Astounding article on bbc saying that intense exercise can give rise to increased risk of mnd in those who are genetically vulnerable. Apparently 1 in 300 get the disease and athletes higher risk. Astonishing.
Many may know this awful disease and any research that reduces it's risk has to be welcomed . Had a colleague aged 50 who self diagnosed this and flew off to switzerland.
OK I've had a read through the original article:
https://www.sciencedirect.com/science/article/pii/S2352396421001900#bib0044
Overall their genetic correlations look pretty weak to me (but note that genome-wide association studies are
not my specialty). Most notably, their purported correlation between genetic variants that are linked to strenuous exercise and variants that are linked to ALS (Fig 2a) are dominated by the effect of a single variant (SNP = single nucleotide polymorphism = change at a single "letter" in the DNA). Remove that SNP from consideration and I'm skeptical that there would be a significant correlation, especially since their significance is already pretty weak. Now, that does, on the other hand, imply that perhaps at least this one SNP needs to be considered as possibly linking strenuous exercise to ALS. However, I would guess that that SNP is rare enough not to be a concern for most people. That is, carry on exercising unless you have a reason to suspect you might be genetically susceptible.

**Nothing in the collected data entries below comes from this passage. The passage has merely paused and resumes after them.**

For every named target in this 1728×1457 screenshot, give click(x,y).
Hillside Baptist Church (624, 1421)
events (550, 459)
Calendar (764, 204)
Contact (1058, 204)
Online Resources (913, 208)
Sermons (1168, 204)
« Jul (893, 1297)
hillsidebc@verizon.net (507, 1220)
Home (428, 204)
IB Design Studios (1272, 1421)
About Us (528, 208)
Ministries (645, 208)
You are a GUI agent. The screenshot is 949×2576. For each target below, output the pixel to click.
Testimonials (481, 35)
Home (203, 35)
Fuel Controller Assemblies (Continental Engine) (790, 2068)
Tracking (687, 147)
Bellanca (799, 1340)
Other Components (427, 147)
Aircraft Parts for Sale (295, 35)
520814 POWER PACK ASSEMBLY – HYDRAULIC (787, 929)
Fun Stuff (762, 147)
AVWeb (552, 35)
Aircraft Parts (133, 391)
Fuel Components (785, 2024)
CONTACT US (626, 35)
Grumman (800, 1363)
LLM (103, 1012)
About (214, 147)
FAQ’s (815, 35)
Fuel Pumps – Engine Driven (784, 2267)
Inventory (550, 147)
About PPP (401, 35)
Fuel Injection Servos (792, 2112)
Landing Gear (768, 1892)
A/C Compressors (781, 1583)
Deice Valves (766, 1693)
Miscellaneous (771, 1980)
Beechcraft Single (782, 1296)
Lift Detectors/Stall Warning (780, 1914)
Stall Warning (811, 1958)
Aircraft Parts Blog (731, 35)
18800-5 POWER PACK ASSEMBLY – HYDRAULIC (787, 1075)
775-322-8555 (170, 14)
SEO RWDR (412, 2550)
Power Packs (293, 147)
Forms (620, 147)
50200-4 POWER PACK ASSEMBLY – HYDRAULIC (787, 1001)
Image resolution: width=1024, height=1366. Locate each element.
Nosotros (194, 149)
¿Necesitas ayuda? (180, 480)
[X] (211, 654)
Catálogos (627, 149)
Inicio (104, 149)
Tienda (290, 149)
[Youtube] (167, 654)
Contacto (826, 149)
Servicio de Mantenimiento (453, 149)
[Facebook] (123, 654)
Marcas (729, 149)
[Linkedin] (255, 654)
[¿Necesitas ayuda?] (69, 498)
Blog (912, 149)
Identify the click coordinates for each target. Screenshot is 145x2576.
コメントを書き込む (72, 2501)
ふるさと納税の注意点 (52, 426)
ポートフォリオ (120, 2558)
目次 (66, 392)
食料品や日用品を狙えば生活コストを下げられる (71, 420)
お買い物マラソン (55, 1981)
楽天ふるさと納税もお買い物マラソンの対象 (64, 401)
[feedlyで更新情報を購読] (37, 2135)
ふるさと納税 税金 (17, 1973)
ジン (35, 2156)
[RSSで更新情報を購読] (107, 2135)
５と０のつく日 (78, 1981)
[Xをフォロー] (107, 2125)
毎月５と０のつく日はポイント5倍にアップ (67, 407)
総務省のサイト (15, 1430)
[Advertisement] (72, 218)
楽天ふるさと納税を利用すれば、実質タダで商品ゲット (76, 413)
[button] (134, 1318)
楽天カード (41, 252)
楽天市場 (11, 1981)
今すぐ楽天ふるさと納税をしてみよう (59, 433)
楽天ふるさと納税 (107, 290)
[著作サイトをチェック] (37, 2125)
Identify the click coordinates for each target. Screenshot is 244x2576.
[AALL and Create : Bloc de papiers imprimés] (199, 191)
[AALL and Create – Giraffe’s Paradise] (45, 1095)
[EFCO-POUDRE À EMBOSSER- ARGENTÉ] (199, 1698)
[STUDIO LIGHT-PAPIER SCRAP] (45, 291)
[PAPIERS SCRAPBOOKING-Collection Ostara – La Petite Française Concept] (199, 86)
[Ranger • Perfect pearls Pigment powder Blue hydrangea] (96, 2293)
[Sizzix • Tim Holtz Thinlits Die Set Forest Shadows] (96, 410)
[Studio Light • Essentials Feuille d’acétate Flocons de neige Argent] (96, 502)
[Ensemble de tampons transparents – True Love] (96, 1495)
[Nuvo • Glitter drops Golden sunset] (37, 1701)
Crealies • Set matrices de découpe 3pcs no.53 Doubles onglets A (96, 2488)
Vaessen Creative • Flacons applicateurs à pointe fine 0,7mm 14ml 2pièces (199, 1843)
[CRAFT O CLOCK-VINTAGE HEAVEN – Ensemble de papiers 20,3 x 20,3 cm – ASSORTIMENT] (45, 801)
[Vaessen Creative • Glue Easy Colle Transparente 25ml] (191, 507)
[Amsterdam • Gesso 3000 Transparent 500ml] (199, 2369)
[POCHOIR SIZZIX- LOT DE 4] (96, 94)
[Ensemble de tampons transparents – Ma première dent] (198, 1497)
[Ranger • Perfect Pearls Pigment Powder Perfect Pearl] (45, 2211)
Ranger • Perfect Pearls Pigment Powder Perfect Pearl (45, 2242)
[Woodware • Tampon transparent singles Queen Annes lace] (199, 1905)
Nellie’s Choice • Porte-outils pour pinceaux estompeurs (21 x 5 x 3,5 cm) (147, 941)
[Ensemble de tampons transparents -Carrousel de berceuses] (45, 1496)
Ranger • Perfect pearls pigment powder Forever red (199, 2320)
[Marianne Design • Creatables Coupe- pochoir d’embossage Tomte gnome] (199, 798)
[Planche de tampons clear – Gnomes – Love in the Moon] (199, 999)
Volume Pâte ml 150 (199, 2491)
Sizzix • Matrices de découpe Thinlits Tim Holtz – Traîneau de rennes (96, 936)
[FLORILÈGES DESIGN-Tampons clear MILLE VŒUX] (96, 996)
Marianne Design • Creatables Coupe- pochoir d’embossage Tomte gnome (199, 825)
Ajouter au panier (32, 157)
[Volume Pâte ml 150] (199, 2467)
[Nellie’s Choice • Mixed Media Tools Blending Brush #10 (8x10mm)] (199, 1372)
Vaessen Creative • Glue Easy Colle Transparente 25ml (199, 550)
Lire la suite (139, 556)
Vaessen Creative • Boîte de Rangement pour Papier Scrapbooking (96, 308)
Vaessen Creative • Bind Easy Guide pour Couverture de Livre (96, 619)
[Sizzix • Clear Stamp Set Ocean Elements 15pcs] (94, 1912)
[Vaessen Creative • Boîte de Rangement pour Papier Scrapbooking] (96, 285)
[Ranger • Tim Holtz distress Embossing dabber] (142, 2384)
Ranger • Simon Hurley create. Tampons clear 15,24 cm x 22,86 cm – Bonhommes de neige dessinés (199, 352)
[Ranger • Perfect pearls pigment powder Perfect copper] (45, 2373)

Their methods are frustratingly vague for the part that I
could provide better comment on (were I asked to review the paper I would have taken them to task on that), which is looking at whether genes whose expression changes after exercise are also linked to ALS. They look at "pathways", which are groups of proteins that work together to accomplish some task. After reading this paper as well as a previous one that they refer to, I'm still not clear on how exactly they choose the pathways, but it's based on the genes that they observe significantly different levels of expression following exercise. Anyway, they then check whether these pathways have more ALS-related genes encoding the proteins than expected, and indeed a few interesting ones pop out. They also separately ask whether genes that are related to ALS tend to be expressed differently following exercise, and yes they find that more than half of them are and by sort of "shuffling the deck" of their data, the confirm that this is more than you would expect by chance. My problems here are two-fold. 1) These are indeed interesting results but I see no reason to link change in expression of ALS-related genes to the development of the disease, i.e. this is very much correlation and not causation. 2) Their gene expression data is
weird (Fig 3c)...it's bizarre to see so many genes with exactly the same change in expression and nobody rounds this kind of data to the nearest nice number. I am
extremely suspicious of that data. It looks like an accidental MS Excel mistake or a rookie programming error. It's unfortunate that they don't provide more detail to maybe justify it.
Anyway, as mentioned, my takeaway is, unless you have reason to suspect that you're susceptible, I wouldn't take this as reason to stop exercising. If in doubt, contact your doctor.